To conclude this topic, Erik summed up and added the following. “It is common that your final product-market-fit differs greatly from what you have thought in the beginning. So in this, we tried to get as much input from as many customers as possible.”
What can become a threat to an MRI simulation platform?
Almost by the end of the interview, we came to the traditional question about the threats. That’s what we’ve heard from the CEO of Corsmed. “I think our company is in a very strong position right now. You need a lot of years of research and development to build something similar to our technology.”
Later Erik shared with us that in their case, the threat may not be the market, competitors, and investments, but the product itself, or rather the difficulty finding the right talent to continue to scale it. “Because there are quite a few people who can build and develop something like this, it’s tough to scale. The more niche, protected, and specific your case is, the more difficult it is to find the right people who can keep on going with you. I can’t say it’s a threat, but it’s difficult to find the right people.”
Grounded in science and regulated by the government, healthcare, and Medtech is a challenging sector. However, do not forget that business is a challenging game, and often, to succeed, you face many threats.
“I can’t say it’s a threat, but it’s difficult to find the right people.”
The book about 7 habits
One of the personal questions we often ask our interviewees during conversation is: what book they can recommend to young entrepreneurs? “The seven habits of highly effective people,” by Steven Covey, was Erik’s choice. “It truly nails what it means to be efficient in the long run and about focusing on the right things. It doesn’t matter how fast you work if you work on the wrong things.”

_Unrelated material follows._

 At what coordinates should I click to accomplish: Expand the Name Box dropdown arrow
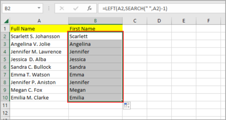[x=39, y=8]
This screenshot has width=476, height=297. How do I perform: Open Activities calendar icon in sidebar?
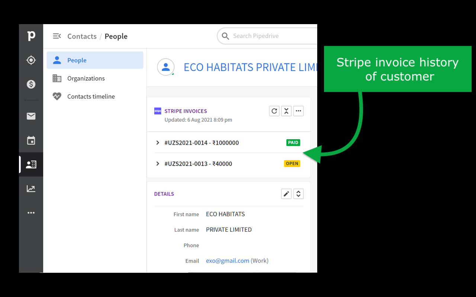[31, 140]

Advice to young entrepreneurs
Our last question to Erik can already be called classic, but no less important than the rest. We asked the CEO of Corsmed to advise young entrepreneurs who are just getting on the startup path. “Believe in yourself, and trust yourself that you can do it,” said Erik and explained his idea in the following sentence. “Building companies and startups are very hard. It’s a never-ending stream of difficult things you have to do. You have to make many tough decisions every day. You always have to believe that you can do it, and trust yourself that you will.”
Things that matter
Some ideas resonate with the audience; others disappear without a trace, never having time to reveal their potential. “Be focused on things that matter. It’s all too easy to be distracted by things that you think might be valuable but actually are not. If you are a very early startup, the only things that matter are developing your product and spending time with users and customers,” said Erik when we asked him how to grow a successful business.
To sum up the above, here is the quote from Michael Seres. “Would Amazon build a new service without putting customers in the center? Would Tesla build a new electric car without asking clients what they were expecting? So why in 2021 in healthcare do we not even ask patients what they need?”
With Сorsmed, they haven’t just asked; they spent years of research, developed a genuinely relevant product that we are sure will have a substantial social impact on the health sector and the quality of treatment and people’s lives.